It does add code to the special kernel-execve paths, but moving the
"handle errors from getname()" code into do_execve(), even that is
really trivial, eg:

  -       return do_execve(init_filename,
  +       return do_execve(getname_kernel(init_filename),

NOTE NOTE NOTE. This is untested, but it looks fine. If I missed
something, the compiler should warn about bad types. I didn't my the
bprm_flat changes, for example, because that's a no-MMU-only file. And
I might have missed something that didn't match my grep patterns, for
example.

How does this look?

               Linus

[-- Attachment #2: patch.diff --]
[-- Type: text/plain, Size: 16836 bytes --]
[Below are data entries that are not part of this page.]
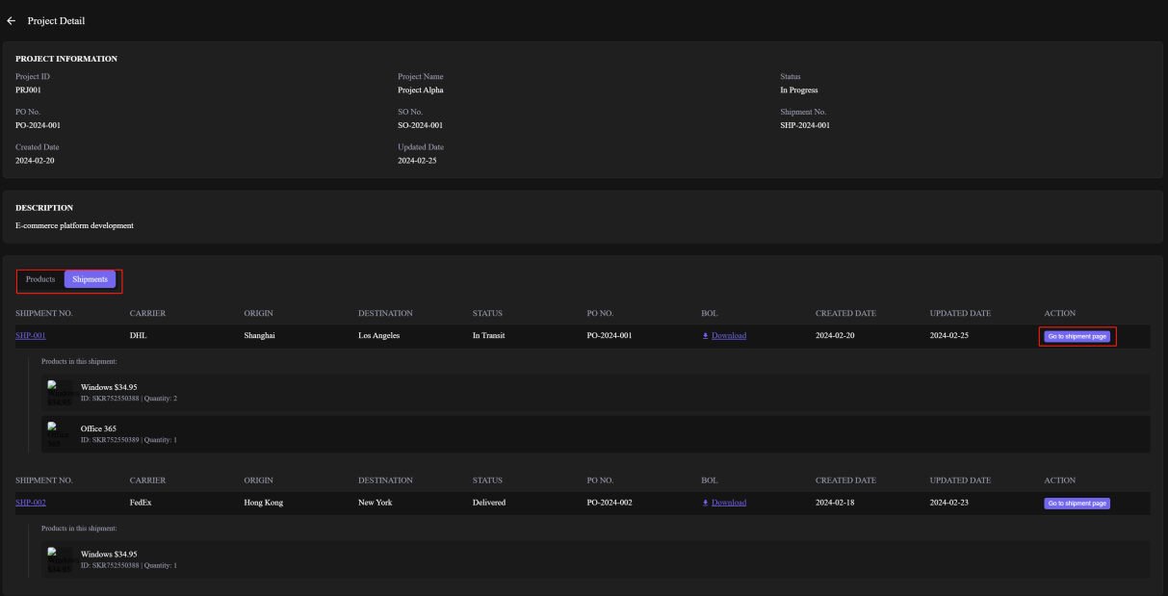Click the download icon in the SHP-001 row
The image size is (1168, 596).
click(706, 336)
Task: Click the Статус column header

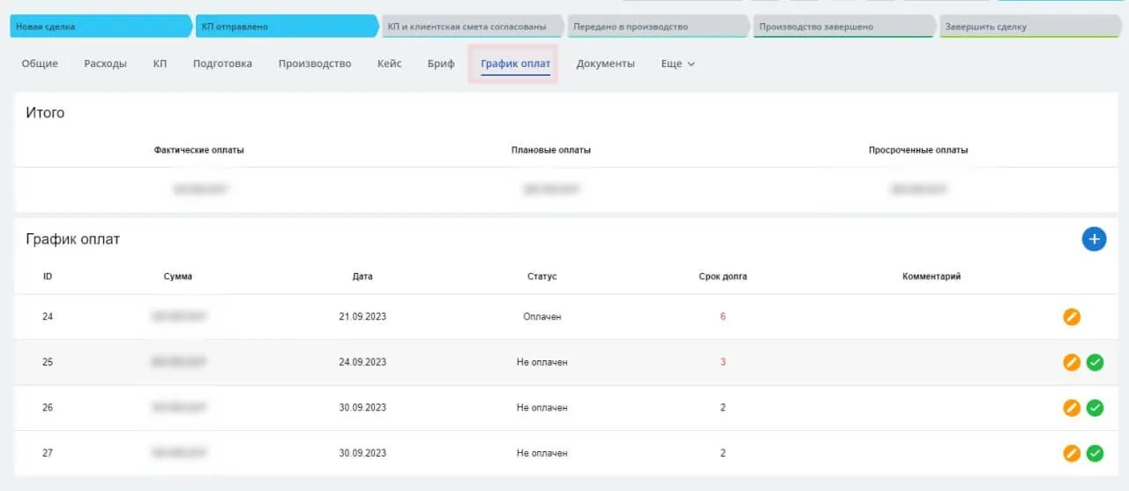Action: 542,276
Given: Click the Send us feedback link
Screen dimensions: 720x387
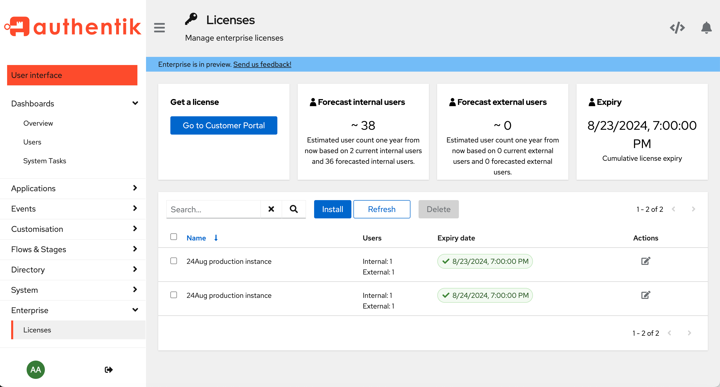Looking at the screenshot, I should (x=262, y=64).
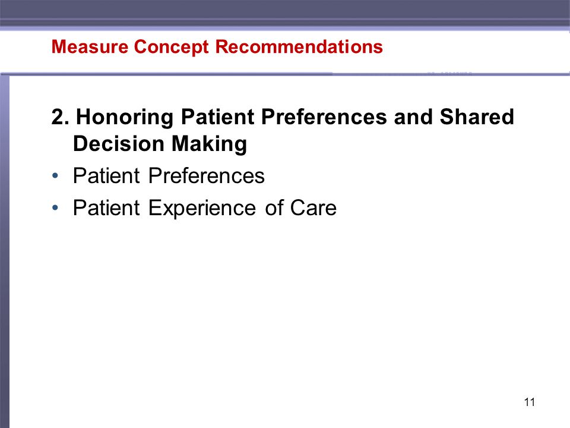Image resolution: width=570 pixels, height=428 pixels.
Task: Click the word Concept in the title
Action: [171, 48]
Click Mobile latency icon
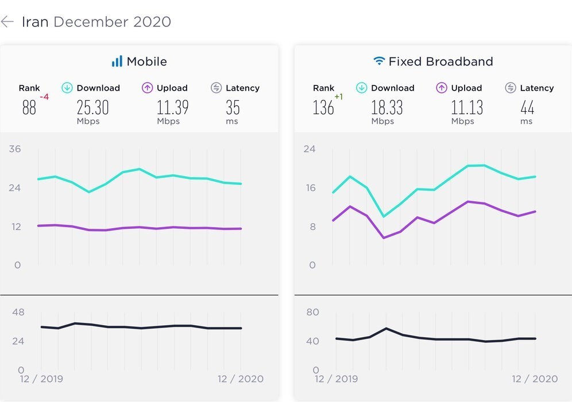Viewport: 572px width, 402px height. tap(216, 88)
 arch/parisc/hpux/fs.c             |  3 +-
 arch/tile/mm/elf.c                |  2 +-
 fs/binfmt_em86.c                  |  2 +-
 fs/binfmt_flat.c                  | 15 ++++++----
 fs/exec.c                         | 58 ++++++++++++++++++++-------------------
 fs/namei.c                        | 27 ++++++++++++++++++
 include/linux/binfmts.h           |  3 +-
 include/linux/fs.h                |  1 +
 include/linux/sched.h             |  3 +-
 include/trace/events/sched.h      |  4 +--
 init/main.c                       |  2 +-
 kernel/kmod.c                     |  2 +-
 security/apparmor/domain.c        |  2 +-
 security/commoncap.c              |  6 ++--
 security/integrity/ima/ima_main.c |  4 +--
 security/tomoyo/domain.c          |  2 +-
 security/tomoyo/tomoyo.c          |  2 +-
 17 files changed, 86 insertions(+), 52 deletions(-)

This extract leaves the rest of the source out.